As of the valuation date, the trust's assets have a net fair market 
value of $2,020,000 ($2 million in stock, plus $20,000 in cash). To 
obtain additional cash to pay the unitrust amount to the noncharitable 
beneficiary, the trustee borrows $990,000 against the value of the 
stock. The trust then distributes $1,010,000 to the beneficiary before 
the end of Year 1. Under section 664(b)(1), $20,000 of the distribution 
is characterized in the hands of the beneficiary as dividend income. The 
rest of the distribution, $990,000, is attributable to an amount 
received by the trust that did not represent either cash contributed to 
the trust or a return of basis in any contributed asset sold by the 
trust during Year 1. Under paragraph (b)(3) of this section, the stock 
is a trust asset because it was not purchased with the proceeds of the 
borrowing. Therefore, in Year 1, under paragraph (b)(1) of this section, 
the trust is treated as having sold $990,000 of stock and as having 
realized $792,000 of capital gain (the trust's basis in the shares 
deemed sold is $198,000). Thus, in the hands of the beneficiary, 
$792,000 of the distribution is characterized as capital gain under 
section 664(b)(2) and $198,000 is characterized as a tax-free return of 
corpus under section 664(b)(4). No part of the $990,000 loan is treated 
as acquisition indebtedness under section 514(c) because the entire loan 
has been recharacterized as a deemed sale.
    Example 2. Adjustment to trust's basis in assets deemed sold. The 
facts are the same as in Example 1. During Year 2, the trust sells the

[[Page 60]]

stock for $2,100,000. The trustee uses a portion of the proceeds of the 
sale to repay the outstanding loan, plus accrued interest.
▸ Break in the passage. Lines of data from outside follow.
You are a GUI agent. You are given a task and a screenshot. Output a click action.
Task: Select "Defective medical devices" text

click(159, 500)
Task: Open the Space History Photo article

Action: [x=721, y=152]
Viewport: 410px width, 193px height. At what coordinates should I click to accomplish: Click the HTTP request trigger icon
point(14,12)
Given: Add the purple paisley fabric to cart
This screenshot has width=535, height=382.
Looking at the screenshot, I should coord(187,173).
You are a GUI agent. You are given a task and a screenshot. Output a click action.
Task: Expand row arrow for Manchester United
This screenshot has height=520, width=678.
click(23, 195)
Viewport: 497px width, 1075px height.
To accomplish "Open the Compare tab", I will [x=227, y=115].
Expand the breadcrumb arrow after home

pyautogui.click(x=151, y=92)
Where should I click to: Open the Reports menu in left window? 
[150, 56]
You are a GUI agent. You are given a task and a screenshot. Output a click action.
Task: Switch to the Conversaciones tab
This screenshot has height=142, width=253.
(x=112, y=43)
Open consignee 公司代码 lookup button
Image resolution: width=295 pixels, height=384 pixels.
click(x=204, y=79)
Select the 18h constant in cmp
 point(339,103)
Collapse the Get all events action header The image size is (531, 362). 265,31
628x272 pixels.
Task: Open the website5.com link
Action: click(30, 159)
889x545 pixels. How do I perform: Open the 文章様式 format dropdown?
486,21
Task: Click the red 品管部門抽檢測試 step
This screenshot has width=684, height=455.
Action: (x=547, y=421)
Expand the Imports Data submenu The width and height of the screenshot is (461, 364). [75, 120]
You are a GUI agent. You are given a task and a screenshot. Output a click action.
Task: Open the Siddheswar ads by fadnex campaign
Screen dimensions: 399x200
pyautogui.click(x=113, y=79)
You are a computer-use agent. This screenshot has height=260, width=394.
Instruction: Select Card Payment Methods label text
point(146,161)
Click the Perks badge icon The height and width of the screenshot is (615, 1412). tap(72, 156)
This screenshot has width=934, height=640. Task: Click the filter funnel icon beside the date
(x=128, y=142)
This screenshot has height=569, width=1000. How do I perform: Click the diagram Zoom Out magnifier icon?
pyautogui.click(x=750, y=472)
Under 
paragraph (b)(4) of this section, the trust's adjusted basis in the 
stock is $1,192,000 ($400,000 plus the $792,000 of gain recognized in 
Year 1). Therefore, the trust recognizes capital gain (as described in 
section 664(b)(2)) in Year 2 of $908,000.
    Example 3. Distribution of cash contributions. Upon the death of D, 
the proceeds of a life insurance policy on D's life are payable to T, a 
charitable remainder annuity trust. The terms of the trust provide that, 
for a period of three years commencing upon D's death, the trust shall 
pay an annuity amount equal to $x annually to A, the child of D. After 
the expiration of such three-year period, the remainder interest in the 
trust is to be transferred to charity Z. In Year 1, the trust receives 
payment of the life insurance proceeds and pays the appropriate pro rata 
portion of the $x annuity to A from the insurance proceeds. During Year 
1, the trust has no income. Because the entire distribution is 
attributable to a cash contribution (the insurance proceeds) to the 
trust for which a charitable deduction was allowable under section 2055 
with respect to the present value of the remainder interest passing to 
charity, the trust will not be treated as selling a pro rata portion of 
the trust assets under paragraph (b)(1) of this section. Thus, the 
distribution is characterized in A's hands as a tax-free return of 
corpus under section 664(b)(4).

    (d) Effective date. This section is applicable to distributions made 
by a charitable remainder trust after October 18, 1999.